Content starts
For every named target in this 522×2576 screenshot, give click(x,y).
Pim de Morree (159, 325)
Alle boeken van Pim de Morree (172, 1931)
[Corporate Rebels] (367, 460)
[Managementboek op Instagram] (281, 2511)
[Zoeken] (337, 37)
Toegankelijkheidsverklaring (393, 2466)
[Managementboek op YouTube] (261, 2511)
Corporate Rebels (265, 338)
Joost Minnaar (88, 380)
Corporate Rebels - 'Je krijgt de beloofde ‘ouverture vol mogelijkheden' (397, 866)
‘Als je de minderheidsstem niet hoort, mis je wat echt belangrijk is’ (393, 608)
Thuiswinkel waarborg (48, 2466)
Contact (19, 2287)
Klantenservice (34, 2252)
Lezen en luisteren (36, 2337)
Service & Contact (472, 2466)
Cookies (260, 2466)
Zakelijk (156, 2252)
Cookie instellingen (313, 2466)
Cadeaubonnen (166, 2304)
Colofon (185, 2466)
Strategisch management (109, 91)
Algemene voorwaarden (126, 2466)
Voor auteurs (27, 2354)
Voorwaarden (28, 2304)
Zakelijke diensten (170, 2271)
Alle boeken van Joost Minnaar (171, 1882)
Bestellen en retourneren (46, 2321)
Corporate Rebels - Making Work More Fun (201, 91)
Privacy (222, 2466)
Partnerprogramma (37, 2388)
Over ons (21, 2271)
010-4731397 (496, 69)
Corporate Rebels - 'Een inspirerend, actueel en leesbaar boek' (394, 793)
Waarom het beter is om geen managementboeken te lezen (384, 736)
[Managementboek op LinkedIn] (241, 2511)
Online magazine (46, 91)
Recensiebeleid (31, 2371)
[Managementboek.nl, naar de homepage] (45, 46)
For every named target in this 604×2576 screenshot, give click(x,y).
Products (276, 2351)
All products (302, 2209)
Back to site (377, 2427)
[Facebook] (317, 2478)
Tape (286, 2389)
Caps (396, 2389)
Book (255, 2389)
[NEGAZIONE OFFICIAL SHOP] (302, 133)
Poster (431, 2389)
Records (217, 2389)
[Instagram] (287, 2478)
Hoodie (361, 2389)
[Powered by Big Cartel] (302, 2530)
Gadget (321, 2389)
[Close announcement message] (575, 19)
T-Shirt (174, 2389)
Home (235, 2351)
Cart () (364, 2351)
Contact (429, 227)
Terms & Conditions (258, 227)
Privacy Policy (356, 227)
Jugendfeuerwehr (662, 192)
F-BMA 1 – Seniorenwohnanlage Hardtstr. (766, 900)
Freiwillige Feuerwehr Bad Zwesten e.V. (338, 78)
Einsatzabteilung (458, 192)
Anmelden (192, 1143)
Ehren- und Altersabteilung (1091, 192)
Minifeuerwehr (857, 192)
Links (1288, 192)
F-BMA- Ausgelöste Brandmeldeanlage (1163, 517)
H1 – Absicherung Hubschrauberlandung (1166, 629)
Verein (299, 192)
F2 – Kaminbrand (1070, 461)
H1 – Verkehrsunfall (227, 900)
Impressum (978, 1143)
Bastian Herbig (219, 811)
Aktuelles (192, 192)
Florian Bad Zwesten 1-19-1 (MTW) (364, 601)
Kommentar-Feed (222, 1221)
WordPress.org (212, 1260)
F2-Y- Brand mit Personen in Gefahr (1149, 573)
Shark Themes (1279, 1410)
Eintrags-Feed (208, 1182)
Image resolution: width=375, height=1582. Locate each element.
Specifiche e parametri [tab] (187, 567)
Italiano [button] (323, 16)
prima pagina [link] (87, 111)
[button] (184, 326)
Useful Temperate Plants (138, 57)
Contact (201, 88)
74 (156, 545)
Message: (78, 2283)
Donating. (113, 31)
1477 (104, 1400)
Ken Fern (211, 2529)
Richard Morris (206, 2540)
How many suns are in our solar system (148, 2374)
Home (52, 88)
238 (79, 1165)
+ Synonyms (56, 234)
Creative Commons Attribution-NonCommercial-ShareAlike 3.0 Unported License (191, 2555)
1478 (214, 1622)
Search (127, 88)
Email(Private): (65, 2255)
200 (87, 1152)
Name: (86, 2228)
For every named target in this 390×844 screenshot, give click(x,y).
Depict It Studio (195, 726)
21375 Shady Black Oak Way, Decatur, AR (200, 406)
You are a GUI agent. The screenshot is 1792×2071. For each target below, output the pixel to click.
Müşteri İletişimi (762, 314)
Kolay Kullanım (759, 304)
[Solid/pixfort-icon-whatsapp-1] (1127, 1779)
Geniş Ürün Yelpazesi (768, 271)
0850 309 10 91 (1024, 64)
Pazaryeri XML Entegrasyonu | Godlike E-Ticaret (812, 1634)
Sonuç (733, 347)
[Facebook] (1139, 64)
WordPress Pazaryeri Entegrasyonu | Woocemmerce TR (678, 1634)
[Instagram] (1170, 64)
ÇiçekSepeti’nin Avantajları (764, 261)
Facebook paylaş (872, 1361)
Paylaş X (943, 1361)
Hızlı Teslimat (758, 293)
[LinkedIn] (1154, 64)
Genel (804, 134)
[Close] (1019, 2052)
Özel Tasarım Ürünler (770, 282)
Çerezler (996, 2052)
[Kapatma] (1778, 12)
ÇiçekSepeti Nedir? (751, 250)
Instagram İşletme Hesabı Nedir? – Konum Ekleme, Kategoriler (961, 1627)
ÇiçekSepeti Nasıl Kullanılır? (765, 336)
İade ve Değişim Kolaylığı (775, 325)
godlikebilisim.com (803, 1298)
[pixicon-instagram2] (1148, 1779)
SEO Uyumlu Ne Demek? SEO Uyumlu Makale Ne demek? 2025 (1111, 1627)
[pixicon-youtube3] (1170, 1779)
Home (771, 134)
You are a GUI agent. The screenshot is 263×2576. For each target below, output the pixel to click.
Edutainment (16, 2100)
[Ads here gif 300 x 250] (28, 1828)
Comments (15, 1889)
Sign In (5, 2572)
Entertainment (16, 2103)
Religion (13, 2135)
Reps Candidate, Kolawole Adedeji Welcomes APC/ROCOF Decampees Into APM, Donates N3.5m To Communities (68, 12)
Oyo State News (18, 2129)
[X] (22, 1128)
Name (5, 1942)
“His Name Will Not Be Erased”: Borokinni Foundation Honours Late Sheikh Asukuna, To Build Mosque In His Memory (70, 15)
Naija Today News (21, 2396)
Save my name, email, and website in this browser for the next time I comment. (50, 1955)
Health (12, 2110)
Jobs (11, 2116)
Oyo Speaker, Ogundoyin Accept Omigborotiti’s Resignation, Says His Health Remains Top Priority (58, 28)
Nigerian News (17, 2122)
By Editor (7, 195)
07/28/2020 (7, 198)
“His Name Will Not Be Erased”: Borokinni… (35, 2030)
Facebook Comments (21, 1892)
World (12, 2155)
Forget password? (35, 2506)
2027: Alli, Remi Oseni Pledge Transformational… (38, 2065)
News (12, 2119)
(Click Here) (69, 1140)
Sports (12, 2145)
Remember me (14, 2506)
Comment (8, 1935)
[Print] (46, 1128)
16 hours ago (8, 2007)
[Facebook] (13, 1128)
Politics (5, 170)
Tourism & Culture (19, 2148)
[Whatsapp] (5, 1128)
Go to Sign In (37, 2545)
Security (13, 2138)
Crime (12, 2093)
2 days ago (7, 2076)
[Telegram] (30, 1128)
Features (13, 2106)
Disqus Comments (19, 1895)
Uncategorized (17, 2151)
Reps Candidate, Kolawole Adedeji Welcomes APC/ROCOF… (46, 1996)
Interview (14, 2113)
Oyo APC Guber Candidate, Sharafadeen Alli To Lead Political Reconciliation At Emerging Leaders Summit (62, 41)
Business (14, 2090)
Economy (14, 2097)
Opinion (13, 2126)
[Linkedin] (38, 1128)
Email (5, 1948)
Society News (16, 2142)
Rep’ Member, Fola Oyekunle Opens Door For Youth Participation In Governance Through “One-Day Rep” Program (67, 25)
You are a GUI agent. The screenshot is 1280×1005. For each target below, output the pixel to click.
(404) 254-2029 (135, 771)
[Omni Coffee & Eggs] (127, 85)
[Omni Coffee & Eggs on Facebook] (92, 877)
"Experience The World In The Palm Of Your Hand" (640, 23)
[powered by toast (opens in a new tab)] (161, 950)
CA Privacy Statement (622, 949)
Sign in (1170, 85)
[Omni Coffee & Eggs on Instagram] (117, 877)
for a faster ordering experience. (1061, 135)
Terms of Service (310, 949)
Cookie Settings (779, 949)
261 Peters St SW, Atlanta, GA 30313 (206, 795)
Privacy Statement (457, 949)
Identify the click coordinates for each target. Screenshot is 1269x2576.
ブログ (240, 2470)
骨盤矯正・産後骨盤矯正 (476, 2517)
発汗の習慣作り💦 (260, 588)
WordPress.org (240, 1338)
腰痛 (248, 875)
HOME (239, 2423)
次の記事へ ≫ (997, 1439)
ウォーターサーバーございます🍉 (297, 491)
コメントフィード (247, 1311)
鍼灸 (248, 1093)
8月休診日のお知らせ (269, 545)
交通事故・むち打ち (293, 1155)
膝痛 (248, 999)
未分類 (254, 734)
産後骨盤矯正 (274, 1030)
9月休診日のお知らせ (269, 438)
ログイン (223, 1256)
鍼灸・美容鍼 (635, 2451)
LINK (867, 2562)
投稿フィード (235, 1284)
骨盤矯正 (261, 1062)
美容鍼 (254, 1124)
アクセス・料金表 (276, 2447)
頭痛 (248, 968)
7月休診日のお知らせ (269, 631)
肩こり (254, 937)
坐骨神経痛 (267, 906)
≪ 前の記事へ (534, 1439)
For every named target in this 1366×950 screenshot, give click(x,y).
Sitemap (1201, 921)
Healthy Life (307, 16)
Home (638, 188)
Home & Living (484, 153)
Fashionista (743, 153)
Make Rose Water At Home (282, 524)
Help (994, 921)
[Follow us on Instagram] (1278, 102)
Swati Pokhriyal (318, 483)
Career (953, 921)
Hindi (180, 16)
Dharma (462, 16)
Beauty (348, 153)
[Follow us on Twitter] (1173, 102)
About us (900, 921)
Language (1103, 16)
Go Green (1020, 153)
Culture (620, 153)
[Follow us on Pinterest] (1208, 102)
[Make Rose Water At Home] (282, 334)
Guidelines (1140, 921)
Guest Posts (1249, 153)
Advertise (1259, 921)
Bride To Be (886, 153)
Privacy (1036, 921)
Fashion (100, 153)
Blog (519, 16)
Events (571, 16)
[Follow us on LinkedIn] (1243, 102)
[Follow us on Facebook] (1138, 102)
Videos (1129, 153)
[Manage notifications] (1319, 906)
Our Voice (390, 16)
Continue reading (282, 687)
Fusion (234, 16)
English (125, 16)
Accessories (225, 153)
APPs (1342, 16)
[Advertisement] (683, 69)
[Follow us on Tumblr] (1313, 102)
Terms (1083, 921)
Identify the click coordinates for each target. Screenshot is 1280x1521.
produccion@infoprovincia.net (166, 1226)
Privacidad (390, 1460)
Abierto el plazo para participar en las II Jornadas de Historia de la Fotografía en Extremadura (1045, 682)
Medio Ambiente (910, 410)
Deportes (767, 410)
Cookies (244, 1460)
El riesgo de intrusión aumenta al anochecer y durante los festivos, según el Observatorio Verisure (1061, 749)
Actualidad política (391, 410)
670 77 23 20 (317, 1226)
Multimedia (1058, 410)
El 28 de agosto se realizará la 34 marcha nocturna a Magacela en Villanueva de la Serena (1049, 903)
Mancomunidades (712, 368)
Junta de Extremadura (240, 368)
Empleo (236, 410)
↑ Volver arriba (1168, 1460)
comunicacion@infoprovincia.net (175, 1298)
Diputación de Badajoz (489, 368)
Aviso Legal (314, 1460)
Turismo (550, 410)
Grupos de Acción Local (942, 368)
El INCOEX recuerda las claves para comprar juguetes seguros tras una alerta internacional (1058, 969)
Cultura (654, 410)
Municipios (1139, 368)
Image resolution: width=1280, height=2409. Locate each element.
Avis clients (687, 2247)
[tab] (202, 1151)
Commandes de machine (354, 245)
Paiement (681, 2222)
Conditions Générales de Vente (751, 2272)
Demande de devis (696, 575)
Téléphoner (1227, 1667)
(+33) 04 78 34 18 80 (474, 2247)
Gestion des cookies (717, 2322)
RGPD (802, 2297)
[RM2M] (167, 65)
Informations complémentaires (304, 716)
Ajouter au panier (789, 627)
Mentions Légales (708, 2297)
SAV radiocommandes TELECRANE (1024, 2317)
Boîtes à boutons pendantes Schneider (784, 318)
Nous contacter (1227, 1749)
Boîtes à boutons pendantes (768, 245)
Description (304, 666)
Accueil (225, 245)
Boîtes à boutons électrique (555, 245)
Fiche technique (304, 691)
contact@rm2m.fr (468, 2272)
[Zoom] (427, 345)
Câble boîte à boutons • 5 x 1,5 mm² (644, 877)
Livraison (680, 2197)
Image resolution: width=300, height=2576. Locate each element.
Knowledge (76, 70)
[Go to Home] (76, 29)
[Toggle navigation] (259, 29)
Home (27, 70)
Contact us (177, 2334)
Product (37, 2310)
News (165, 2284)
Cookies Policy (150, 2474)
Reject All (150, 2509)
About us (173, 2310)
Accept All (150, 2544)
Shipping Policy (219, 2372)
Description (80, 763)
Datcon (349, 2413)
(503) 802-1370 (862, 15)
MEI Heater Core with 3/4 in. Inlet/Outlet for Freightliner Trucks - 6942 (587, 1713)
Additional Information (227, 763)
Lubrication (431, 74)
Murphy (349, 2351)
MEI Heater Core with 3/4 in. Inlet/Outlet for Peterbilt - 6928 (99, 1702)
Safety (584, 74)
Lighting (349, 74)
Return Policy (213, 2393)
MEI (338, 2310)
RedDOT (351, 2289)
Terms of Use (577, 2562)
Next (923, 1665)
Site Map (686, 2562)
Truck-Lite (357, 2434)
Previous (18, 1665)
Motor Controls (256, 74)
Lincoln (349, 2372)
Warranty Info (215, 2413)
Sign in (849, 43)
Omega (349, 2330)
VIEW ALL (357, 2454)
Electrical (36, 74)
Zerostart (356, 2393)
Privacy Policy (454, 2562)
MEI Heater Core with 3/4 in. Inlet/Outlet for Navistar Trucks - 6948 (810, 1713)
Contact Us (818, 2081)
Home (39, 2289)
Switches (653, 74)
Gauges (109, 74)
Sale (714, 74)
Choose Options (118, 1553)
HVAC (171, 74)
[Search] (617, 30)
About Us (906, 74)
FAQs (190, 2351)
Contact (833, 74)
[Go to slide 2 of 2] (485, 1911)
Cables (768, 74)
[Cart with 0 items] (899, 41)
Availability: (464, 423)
Content ends
= Problem details =
Within the listing above, give again exactly every line from the line with "[Instagram] (287, 2478)" through the line with "H1 – Absicherung", both included, and no other line.

= Response area =
[Instagram] (287, 2478)
Hoodie (361, 2389)
[Powered by Big Cartel] (302, 2530)
Gadget (321, 2389)
[Close announcement message] (575, 19)
T-Shirt (174, 2389)
Home (235, 2351)
Cart () (364, 2351)
Contact (429, 227)
Terms & Conditions (258, 227)
Privacy Policy (356, 227)
Jugendfeuerwehr (662, 192)
F-BMA 1 – Seniorenwohnanlage Hardtstr. (766, 900)
Freiwillige Feuerwehr Bad Zwesten e.V. (338, 78)
Einsatzabteilung (458, 192)
Anmelden (192, 1143)
Ehren- und Altersabteilung (1091, 192)
Minifeuerwehr (857, 192)
Links (1288, 192)
F-BMA- Ausgelöste Brandmeldeanlage (1163, 517)
H1 – Absicherung Hubschrauberlandung (1166, 629)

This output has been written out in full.